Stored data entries

* * *

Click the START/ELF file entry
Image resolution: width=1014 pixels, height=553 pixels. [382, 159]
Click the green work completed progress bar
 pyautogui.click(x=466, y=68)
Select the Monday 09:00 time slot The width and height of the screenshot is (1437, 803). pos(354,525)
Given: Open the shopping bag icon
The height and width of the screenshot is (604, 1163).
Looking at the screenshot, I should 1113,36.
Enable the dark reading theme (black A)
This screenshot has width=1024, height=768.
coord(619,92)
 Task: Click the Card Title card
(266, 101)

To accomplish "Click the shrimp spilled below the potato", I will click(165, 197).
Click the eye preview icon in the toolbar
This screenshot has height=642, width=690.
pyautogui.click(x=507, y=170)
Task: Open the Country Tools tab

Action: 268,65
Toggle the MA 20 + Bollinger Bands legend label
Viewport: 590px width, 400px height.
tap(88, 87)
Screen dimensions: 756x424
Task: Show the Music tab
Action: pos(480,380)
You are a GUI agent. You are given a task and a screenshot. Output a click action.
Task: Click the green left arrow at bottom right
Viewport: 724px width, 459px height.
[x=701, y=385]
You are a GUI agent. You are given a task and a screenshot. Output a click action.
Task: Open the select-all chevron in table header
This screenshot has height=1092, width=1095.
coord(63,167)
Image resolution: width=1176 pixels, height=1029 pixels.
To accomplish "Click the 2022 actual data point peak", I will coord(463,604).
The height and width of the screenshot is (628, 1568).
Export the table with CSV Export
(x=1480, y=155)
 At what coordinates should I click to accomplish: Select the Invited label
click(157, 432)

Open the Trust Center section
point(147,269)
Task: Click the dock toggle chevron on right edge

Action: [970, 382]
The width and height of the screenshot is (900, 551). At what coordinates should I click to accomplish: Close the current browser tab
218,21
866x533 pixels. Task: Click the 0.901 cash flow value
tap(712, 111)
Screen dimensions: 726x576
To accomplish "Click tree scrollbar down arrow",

* * *

* Work required:
Please give every entry again, precisely as it appears.

* Task answer:
Click the START/ELF file entry
Image resolution: width=1014 pixels, height=553 pixels. [382, 159]
Click the green work completed progress bar
 pyautogui.click(x=466, y=68)
Select the Monday 09:00 time slot The width and height of the screenshot is (1437, 803). pos(354,525)
Given: Open the shopping bag icon
The height and width of the screenshot is (604, 1163).
Looking at the screenshot, I should 1113,36.
Enable the dark reading theme (black A)
This screenshot has width=1024, height=768.
coord(619,92)
 Task: Click the Card Title card
(266, 101)

To accomplish "Click the shrimp spilled below the potato", I will click(165, 197).
Click the eye preview icon in the toolbar
This screenshot has height=642, width=690.
pyautogui.click(x=507, y=170)
Task: Open the Country Tools tab

Action: 268,65
Toggle the MA 20 + Bollinger Bands legend label
Viewport: 590px width, 400px height.
tap(88, 87)
Screen dimensions: 756x424
Task: Show the Music tab
Action: pos(480,380)
You are a GUI agent. You are given a task and a screenshot. Output a click action.
Task: Click the green left arrow at bottom right
Viewport: 724px width, 459px height.
[x=701, y=385]
You are a GUI agent. You are given a task and a screenshot. Output a click action.
Task: Open the select-all chevron in table header
This screenshot has height=1092, width=1095.
coord(63,167)
Image resolution: width=1176 pixels, height=1029 pixels.
To accomplish "Click the 2022 actual data point peak", I will coord(463,604).
The height and width of the screenshot is (628, 1568).
Export the table with CSV Export
(x=1480, y=155)
 At what coordinates should I click to accomplish: Select the Invited label
click(157, 432)

Open the Trust Center section
point(147,269)
Task: Click the dock toggle chevron on right edge

Action: [970, 382]
The width and height of the screenshot is (900, 551). At what coordinates should I click to accomplish: Close the current browser tab
218,21
866x533 pixels. Task: Click the 0.901 cash flow value
tap(712, 111)
Screen dimensions: 726x576
To accomplish "Click tree scrollbar down arrow",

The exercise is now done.